シスの復讐について

yamada1642005-08-12



WARNING!!シスの復讐についての全面的なネタバレ記事です。これから見よう!と思っている人は読まないほうがいいと思います。以下の文章を読んだことにより、あなたが「シスの復讐」を見ることで得るはずだった喜びが損なわれたとしても、当方は一切責任を負うことはできません。



スターウォーズ エピソードIII シスの復讐」を見た。僕はスターウォーズがかなり好きで、エピソードI、エピソードIIとも劇場で見ている。旧三部作はこどものころどれかひとつだけ劇場で見た。(たぶんエピソードI)


エピソードI、IIとも、友人のSTRと見に行っていたので、今回も当然のように彼と見に行った。本来であれば封切後すぐに見に行くのだが、今回は僕の診断士試験の都合上少し待ってもらった。


そして本日である。アナキン・スカイウォーカーにベイダーのマスクがかぶされ、ばらばらだったパズルの最後のピースがはめられた。


この映画の難しいところは、特にエピソードIIIについては劇場に行く前からその結末を知っているということだ。(旧三部作を見ていれば、その始まりがエピソードIIIの最後なので。)


そうなるとすでに明らかになっているストーリーの大筋がどうこうというよりも、その表現や展開の仕方の方が見所になる。圧倒的なプレッシャーの中で、ジョージ・ルーカスはとても良い仕事をしたと思う。


僕にとってスターウォーズが特別な映画である一番の理由は、その映像美とそこから連想される世界観だおと思う。今回もいくつもの星が物語り中に登場するが、それぞれの星の個性が非常に区別されて表現されており、そのどれもが美しい。そしてそこに住む人々のデザインも非常に個性的だ。この「スターウォーズの世界」を味わうだけでも、この映画を見る価値があると思う。


内容についていうと、意図を持って製作されており、それが良く表現されていたと思う。しかし何点か不満が残った。ひとつは、アナキンの善から悪への転換に若干無理を感じたというところだが、パンフレットを読むとどうやらこれはジョージ・ルーカスの意図によったものらしい。


もうひとつは、暗黒面へ転落したあとのアナキンの強さの絶対性が表現しきれていなかったことだ。作中でパルパティーンが「アナキンの力は自分やヨーダより強い」という場面があるが、旧三部作を見ている立場からすると「そうなの?」という印象が残ってしまう。
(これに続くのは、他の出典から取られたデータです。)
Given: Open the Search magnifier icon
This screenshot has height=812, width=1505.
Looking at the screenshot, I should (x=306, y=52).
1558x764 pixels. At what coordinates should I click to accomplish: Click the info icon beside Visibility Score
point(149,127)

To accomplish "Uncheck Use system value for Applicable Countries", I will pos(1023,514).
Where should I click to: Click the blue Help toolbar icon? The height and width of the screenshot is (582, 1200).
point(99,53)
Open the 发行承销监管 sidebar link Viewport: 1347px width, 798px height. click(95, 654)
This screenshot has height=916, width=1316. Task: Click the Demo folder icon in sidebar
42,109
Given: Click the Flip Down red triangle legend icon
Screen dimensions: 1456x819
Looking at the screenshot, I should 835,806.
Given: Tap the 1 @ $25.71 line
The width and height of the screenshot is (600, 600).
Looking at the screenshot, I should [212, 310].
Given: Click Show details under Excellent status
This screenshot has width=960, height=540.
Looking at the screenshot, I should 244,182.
まして、最後の場面では結局オビワン-ケノービに敗北してしまう。話の流れ上、ここはオビワンを圧倒して欲しかった。僕の好みのストーリー展開としては、オビワンやパルパティーンヨーダさえも凌駕し、誰にも止められなくなったアナキンを、パドメが止めるとか、その犠牲になってパドメが死んでしまうとか、あるいはパドメを殺しても子供を殺すことはできなくて、その隙をパルパディーンにつかれ力を奪われてしまうとか、封印・制御されてしまう・・・・といった展開のほうが好きだな〜と思った。


しかし、現実の作品のストーリーのほうがある意味アナキンの「所詮超人ではない」=「確かに強いが、無敵ではない」という印象は伝わる。常人だから、暗黒面に堕ちきれないし、子供への愛情を完全に断ち切ることもできない、といった雰囲気になる。ただ、この流れだとアナキンはほんとうに悲劇の主人公になっており、あまりにも救いがない。劇場で放映が終了するなりなんとも釈然としない気持ちになった。


僕が適当に考えたプロットの場合だと、結局負けてパルパティーンの操り人形になってしまうものの、その結果は「パドメや子供への愛情を断ち切れなかった」という自分の心理に起因するものなので、僕はそこまでの悲劇性は感じない。でもこれだと暗黒面に堕ちきったことにならないのか・・・いやでもそれならもっとアナキンの絶対的な強さを見せて欲しかったし、オビワンなんぞには負けて欲しくなかった。でもそうすると・・・以下無限ループ。